I have never seen the SP1k for $36. Would someone please DM me a link to it at that price? I'll pick it up for $36.


----------



## inferno (Feb 19, 2019)

2bApical? said:


> $45 at Chef Knives to Go. Jo
> 
> A-1000 for $45 at Chef Knives to Go. Jason Bosman of Traditional Sharpening who has reportedly sharpened thousands of knives claims this as his fav 1000. Someone else bought some exotic stones and was saying they cut as fast as the excellent Arashiyama 1000. I am likely to soon end my spiritual quest for the holy stone and pull the trigger on it. Logic and expense along with wanting a 1k splash and go pretty much nails it down to the Arashiyama or the Shapton. This will be my first dip into high end stones.



Other good 1k stones to look into is the naniwa pro/chosera 800 and 1k. and shapton glass 1k.


----------



## inferno (Feb 19, 2019)

PappaG said:


> I have never seen the SP1k for $36. Would someone please DM me a link to it at that price? I'll pick it up for $36.

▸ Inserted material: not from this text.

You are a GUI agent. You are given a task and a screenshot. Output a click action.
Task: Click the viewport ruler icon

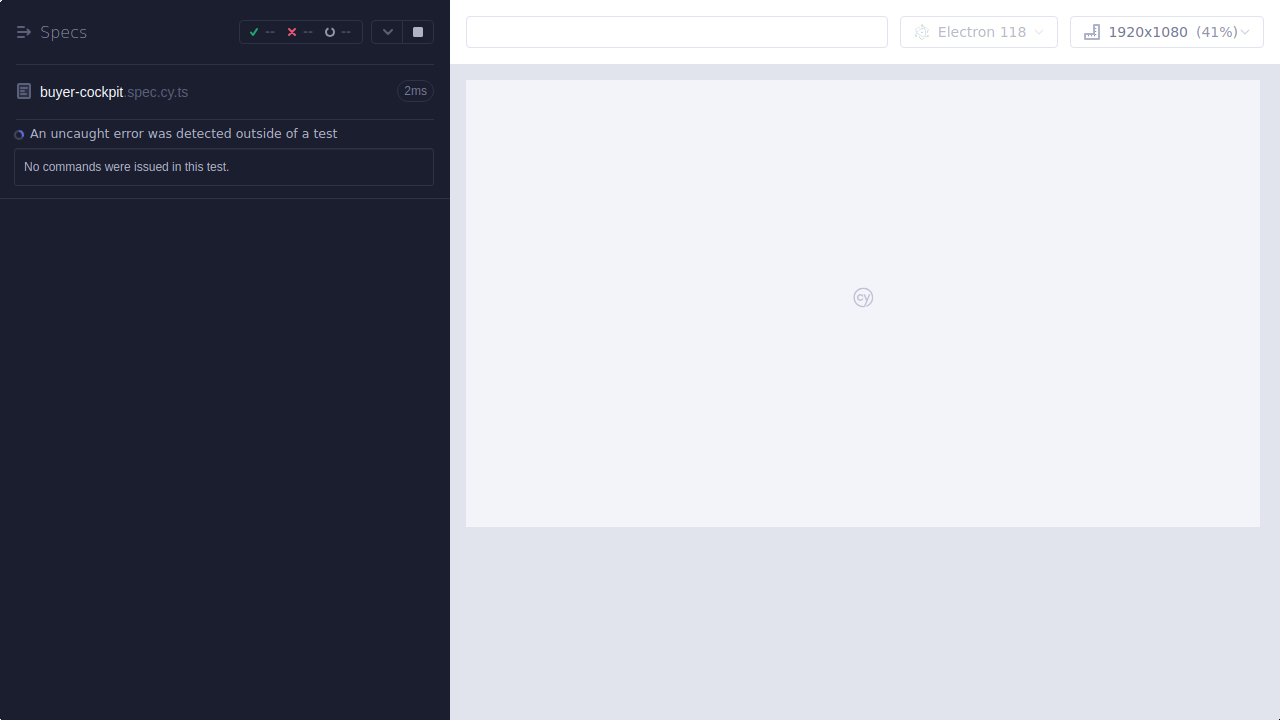(1091, 31)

me neither. its 43€ here https://www.feinewerkzeuge.de/shapton-stones.html I think these guys are the cheapest in europe at least. I have bought from them several times.


----------



## 2bApical? (Feb 19, 2019)

PappaG said:


> I have never seen the SP1k for $36. Would someone please DM me a link to it at that price? I'll pick it up for $36.

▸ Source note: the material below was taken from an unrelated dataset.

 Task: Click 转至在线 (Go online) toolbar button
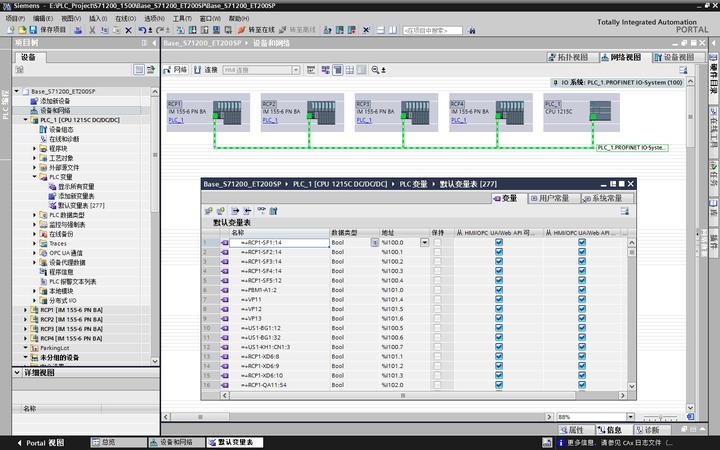tap(256, 30)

It was on Amazon yesterday for like $36.99


----------



## PappaG (Feb 19, 2019)

Link? I can't find it.


----------



## HRC_64 (Feb 19, 2019)

PappaG said:


> Link? I can't find it.


see post 13 above for the listing information ... was cut and pasted form amazon.com


----------



## PappaG (Feb 19, 2019)

no biggie. I can't find it, but don't want to take any more time up on this thread. thanks.


----------



## HRC_64 (Feb 19, 2019)

PappaG said:


> no biggie. I can't find it, but don't want to take any more time up on this thread. thanks.



google shows it as the first link...so posting the link here still wont help you.
Since amazon.com is not the lowest priced seller, when you get to the product page,
you need to click-thru the hyperlink to show all the vendors...


----------



## daveb (Feb 19, 2019)

I bought one from the Japanese vendor for 36ish. It got lost in shipping and I was eventually refunded. Bought one from Amazon Prime vendor for 42 and it was delivered in the standard 2 days.


----------



## HRC_64 (Feb 19, 2019)

daveb said:


> I bought one from the Japanese vendor for 36ish. It got lost in shipping and I was eventually refunded. Bought one from Amazon Prime vendor for 42 and it was delivered in the standard 2 days.



I think this is not so much an issue if the prouct in in amazon wherehouse already,
ie, if you pick a "fulfilled by amazon", seller...if not amazon.com directly...

there are a coupel right now that show "fulfilled by amazon" with a good price.

good luck either way.


----------



## Michi (Feb 19, 2019)

Oops, I posted in the wrong thread. <Original text deleted>


----------